June 18, 2014 |
One of the great mysteries of anesthesia is how patients can be temporarily rendered completely unresponsive during surgery and then wake up again, with their memories and skills intact.
A new study by Dr. Andrew Hudson, an assistant professor in anesthesiology at the David Geffen School of Medicine at UCLA, and colleagues provides important clues about the processes used by structurally normal brains to navigate from unconsciousness back to consciousness. Their findings are currently available in the early online edition of the Proceedings of the National Academy of Sciences.
Previous research has shown that the anesthetized brain is not “silent” under surgical levels of anesthesia but experiences certain patterns of activity, and it spontaneously changes its activity patterns over time, Hudson said.
For the current study, the research team recorded the electrical activity from several brain areas associated with arousal and consciousness in a rodent model that had been given the inhaled anesthetic isoflurane. They then slowly decreased the amount of anesthesia, as is done with patients in the operating room, monitoring how the electrical activity in the brain changed and looking for common activity patterns across all the study subjects.
The researchers found that the brain activity occurred in discrete clumps, or clusters, and that the brain did not jump between all of the clusters uniformly.
A small number of activity patterns consistently occurred in the anesthetized rodents, Hudson noted. The patterns depended on how much anesthesia the subject was receiving, and the brain would jump spontaneously from one activity pattern to another. A few activity patterns served as “hubs” on the way back to consciousness, connecting activity patterns consistent with deeper anesthesia to those observed under lighter anesthesia.
“Recovery from anesthesia is not simply the result of the anesthetic ‘wearing off,’ but also of the brain finding its way back through a maze of possible activity states to those that allow conscious experience,” Hudson said. “Put simply, the brain reboots itself.”
The study suggests a new way to think about the human brain under anesthesia, and could encourage physicians to reexamine how they approach monitoring anesthesia in the operating room.
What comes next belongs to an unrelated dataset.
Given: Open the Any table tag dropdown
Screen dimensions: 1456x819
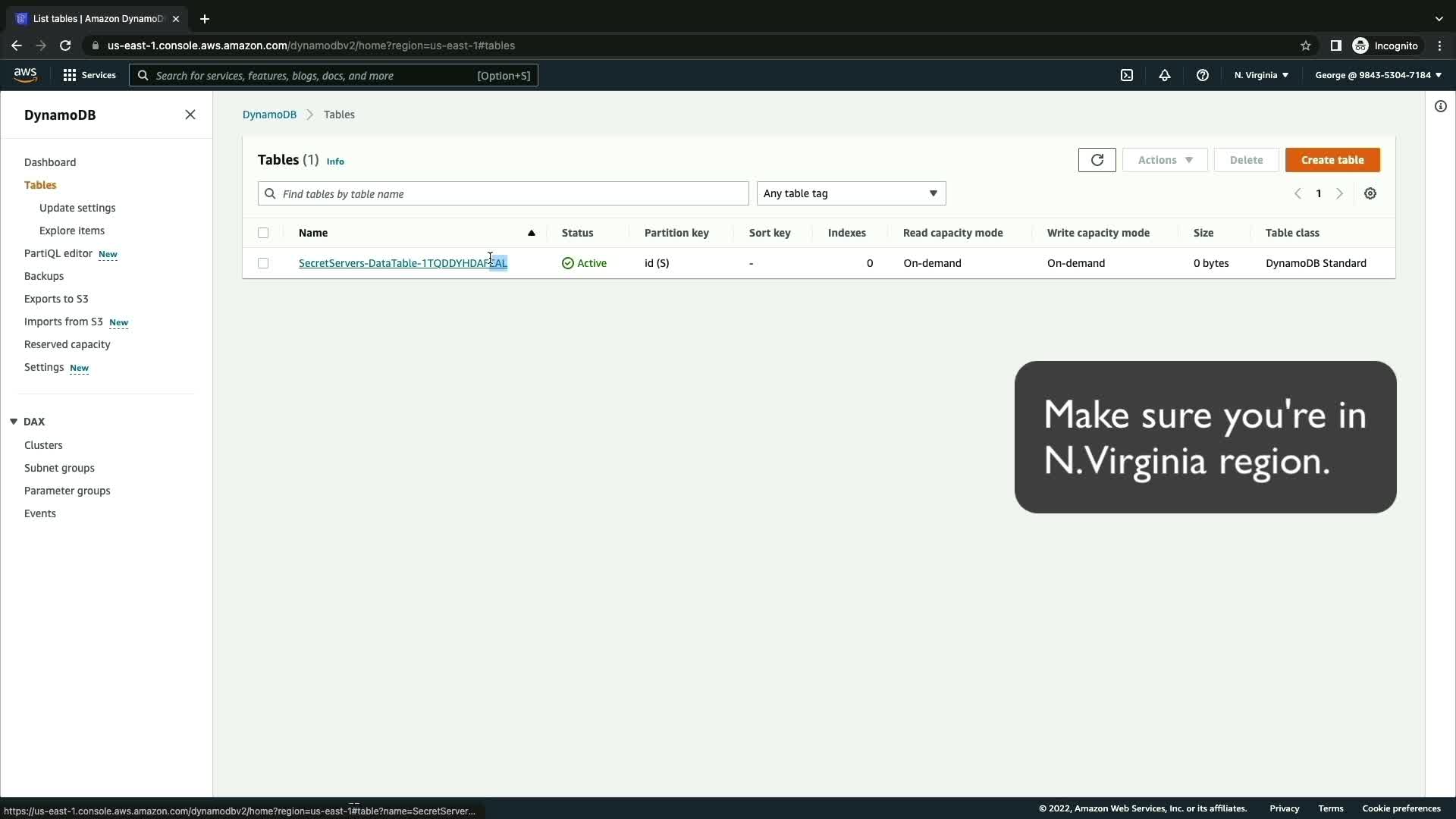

Additionally, if the results are applicable to other disorders of consciousness — such as coma or minimally conscious states — doctors may be better able to predict functional recovery from brain injuries by looking at the spontaneously occurring jumps in brain activity.
In addition, this work provides some constraints for theories about how the brain leads to consciousness itself, Hudson said.
Going forward, the UCLA researchers will test other anesthetic agents to determine if they produce similar characteristic brain activity patterns with “hub” states. They also hope to better characterize how the brain jumps between patterns.